Jecken-Sprecher zur Zoch-Absage: „Wichtig war uns, ein klares Zeichen zu setzen“

Jecken-Sprecher zur Zoch-Absage: „Wichtig war uns, ein klares Zeichen zu setzen“

Report-K

Köln. Chaos in der Welt, Hektik auch in Köln. Denn als sich die Ereignisse in der Ukraine am Morgen des 24. Februar überschlugen, standen auch bei den Verantwortlichen des Kölner Karnevals pünktlich zu Weiberfastnacht die Drähte nicht mehr still.

Im Interview mit report-k.de schildert Festkomitee-Sprecher Michael Kramp das Chaos des Tages und die Sicht der Kölschen Oberjecken an einem traurigen Datum für Europa und die Welt.

Michael, die Befürchtungen für eine russische Invasion der Ukraine gab es seit Tagen. Haben die Ereignisse den Kölner Karneval dennoch überrumpelt?

Michael Kramp: Wir haben die Entwicklung in der Ukraine natürlich schon länger aufmerksam verfolgt. Dennoch war nicht absehbar, wie schnell der Konflikt eskalieren würde. Dass nun in den Morgenstunden des Weiberfastnachtstages ein Angriff erfolgte, konnte man sicher nicht vorhersehen.

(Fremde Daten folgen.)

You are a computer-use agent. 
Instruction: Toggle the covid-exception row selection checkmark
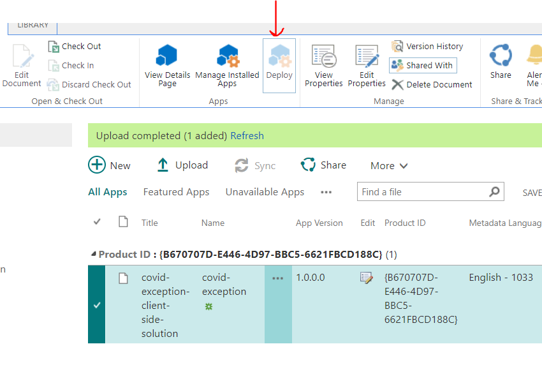96,304
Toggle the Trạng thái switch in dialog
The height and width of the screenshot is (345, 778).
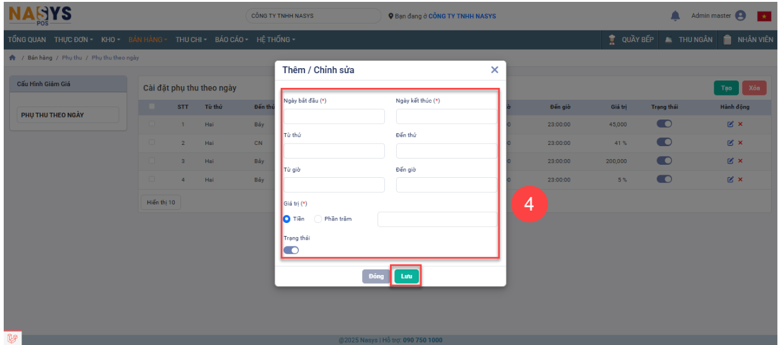(291, 250)
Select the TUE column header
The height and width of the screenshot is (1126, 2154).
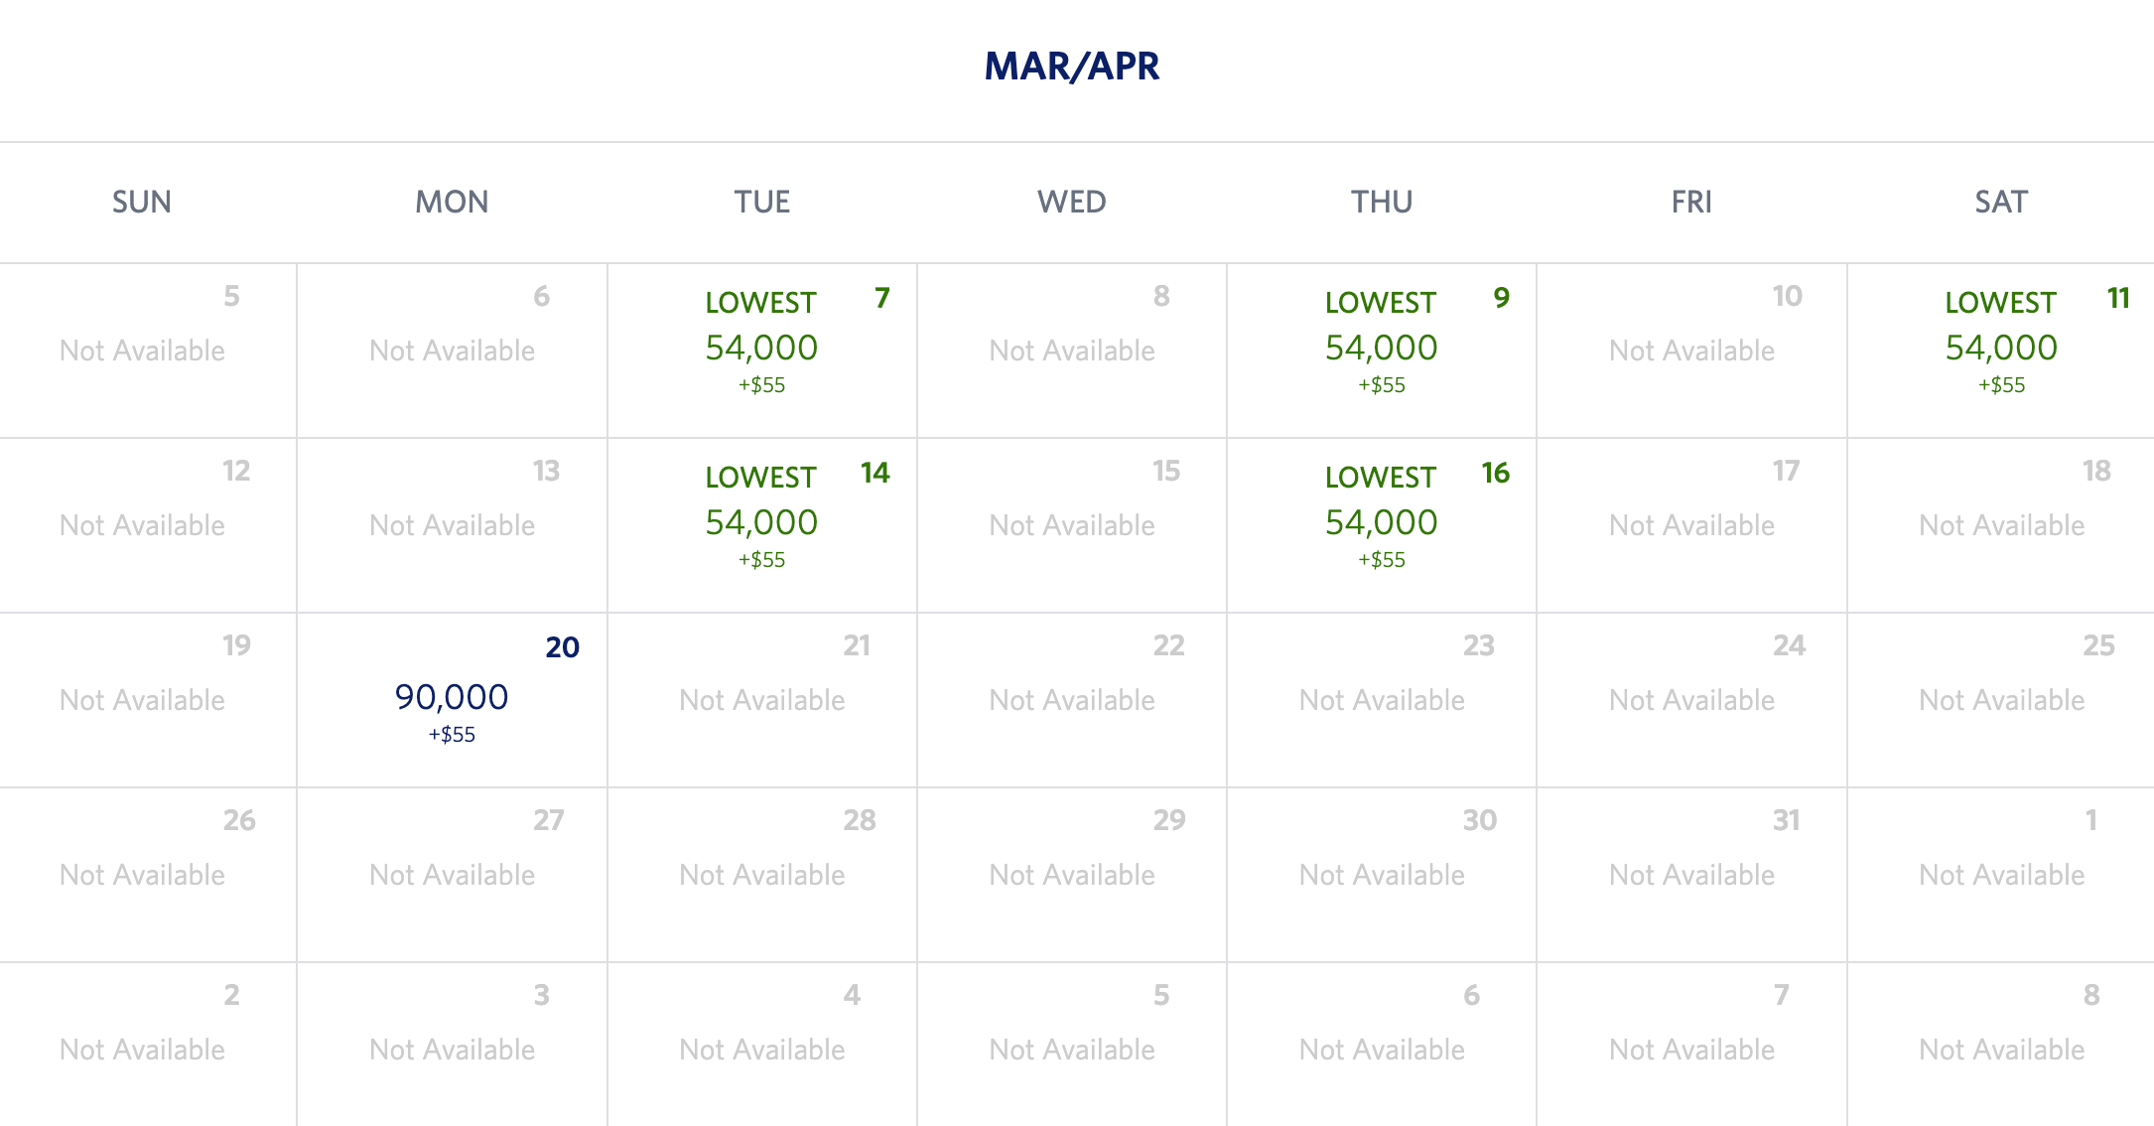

Viele Jecken waren zu diesem Zeitpunkt schon auf dem Weg in die Kölner Innenstadt, andere haben sich nach den Nachrichten möglicherweise noch einmal umentschieden und sind zu Hause geblieben.

Oberbürgermeisterin Henriette Reker bei der Friedensdemo am Neumarkt. Copyright Eduard Bopp Sportfotografie mail@fotobopp.de

Kölner Karneval: Michael Kramp zur Rosenmontag-Absage

War die Entscheidung zur Absage des Stadionfests am Rosenmontag schnell getroffen oder stand im Raum die weitere Entwicklung abzuwarten?

Kramp: Wir mussten uns am Vormittag erst einmal ein Bild der Lage verschaffen, bevor wir eine Grundlage für eine Diskussion hatten. Als diese Informationen vorlagen, war uns schnell klar, dass wir eine Alternative zum Rosenmontagsfest im Stadion suchen wollen. Wichtig war uns, ein klares Zeichen zu setzen. Das wird uns mit der Demonstration am Rosenmontag hoffentlich gemeinsam mit vielen Kölnern gelingen.  

Michael Kramp ist Sprecher des Festkomitees Kölner Karneval. Foto: Kramp

Kann / Muss man auch für den Karneval von einem historischen Datum heute sprechen?

Kramp: Der Karneval hat in den fast 200 Jahren seines Bestehens viele Krisen erlebt: Weltkriege, Wirtschaftskrisen und nicht zuletzt die Corona-Pandemie. Und immer haben die Kölner ihn als Ventil genutzt. Diesmal werden wir den Rosenmontag völlig anders erleben, aber was kann es besseres geben, als sich solidarisch zu zeigen und sich für den Frieden in Europa einzusetzen? 

Woraus schöpft das Festkomitee jetzt Kraft, was ist die Botschaft an die Jecken?

Kramp: Uns motiviert das positive Echo der Kölner, den Demonstrationszug am Rosenmontag zu unterstützen. Viele Menschen suchen gerade eine Möglichkeit, sich zu artikulieren. Am Rosenmontag haben sie die Gelegenheit dazu. Das wird hoffentlich sehr laut und sehr bunt werden.